**** RECORDS PROVIDED

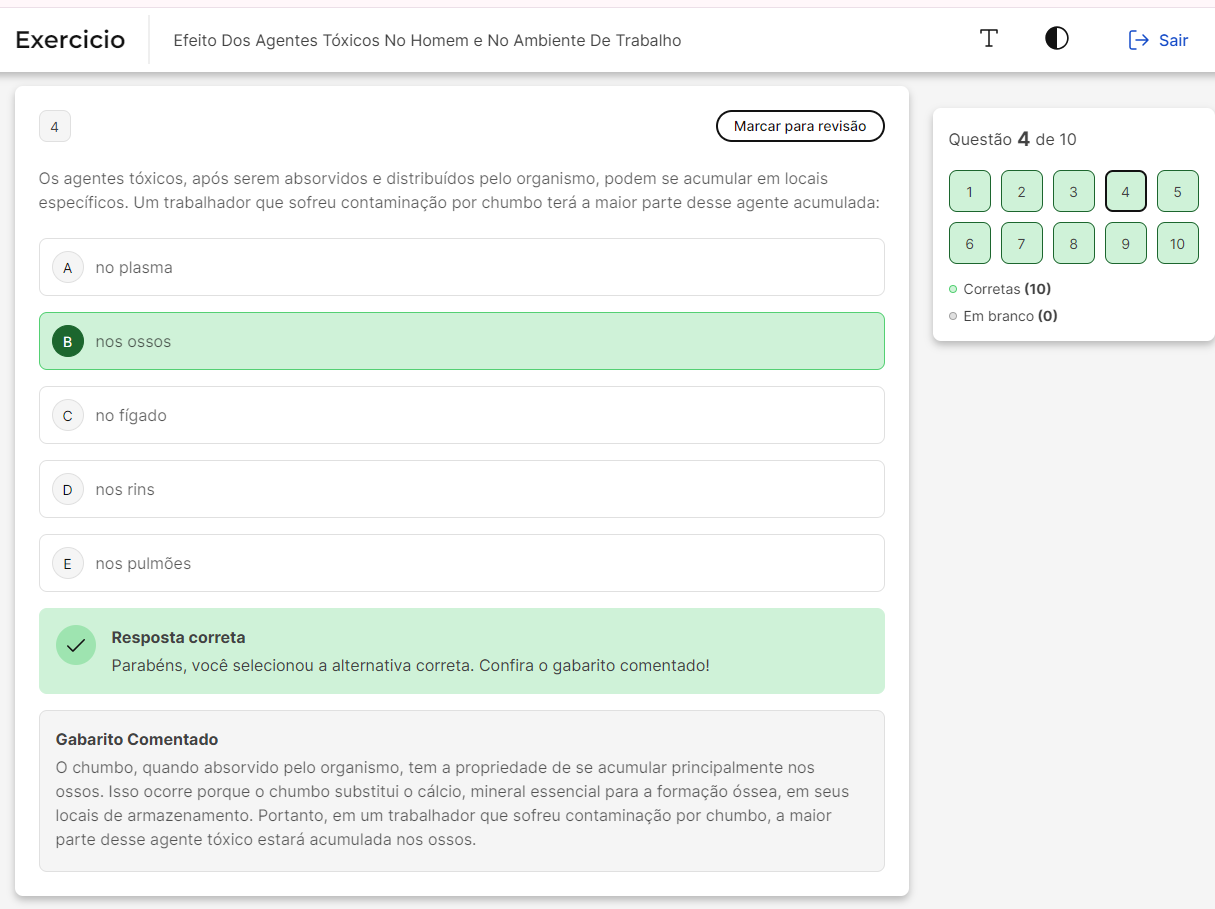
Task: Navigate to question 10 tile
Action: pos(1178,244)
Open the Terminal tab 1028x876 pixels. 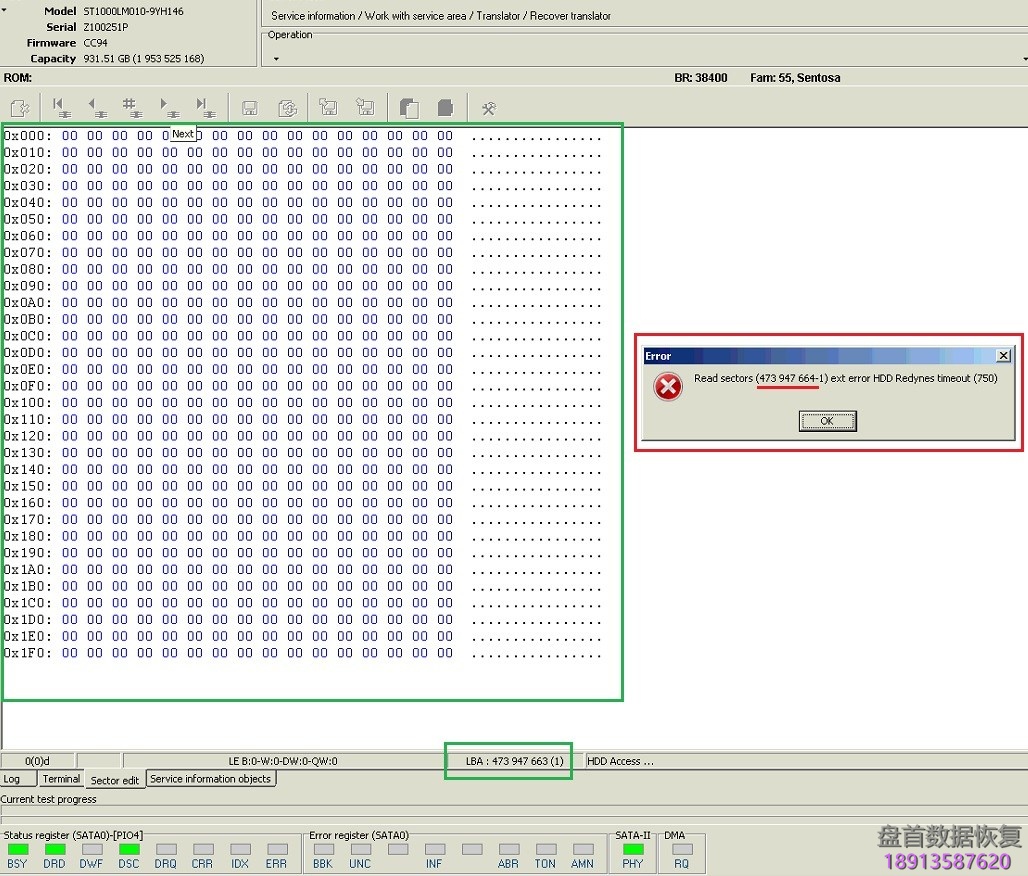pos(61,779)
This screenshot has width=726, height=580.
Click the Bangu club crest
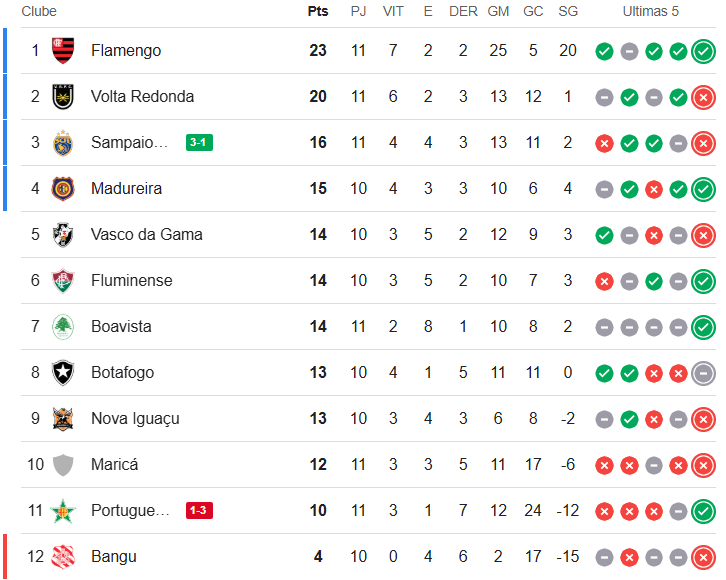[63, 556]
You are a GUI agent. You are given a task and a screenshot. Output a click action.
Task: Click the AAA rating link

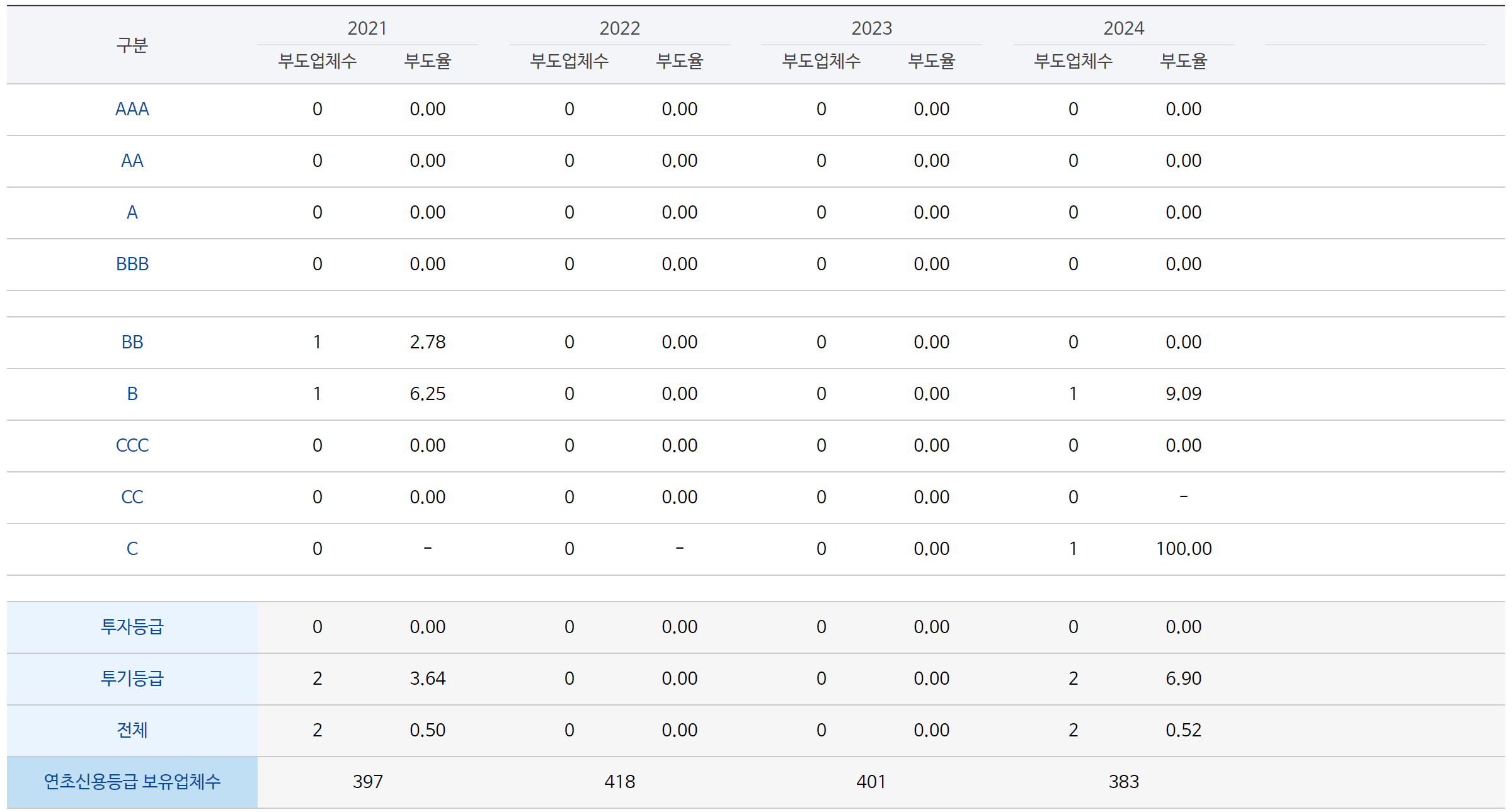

********

TASK DIRECTIONS>
Count the lines of the material above that contain the string "screenshot", treating uppercase and lowercase as different. Give only the number.

RESPONSE TO THIS TASK>
2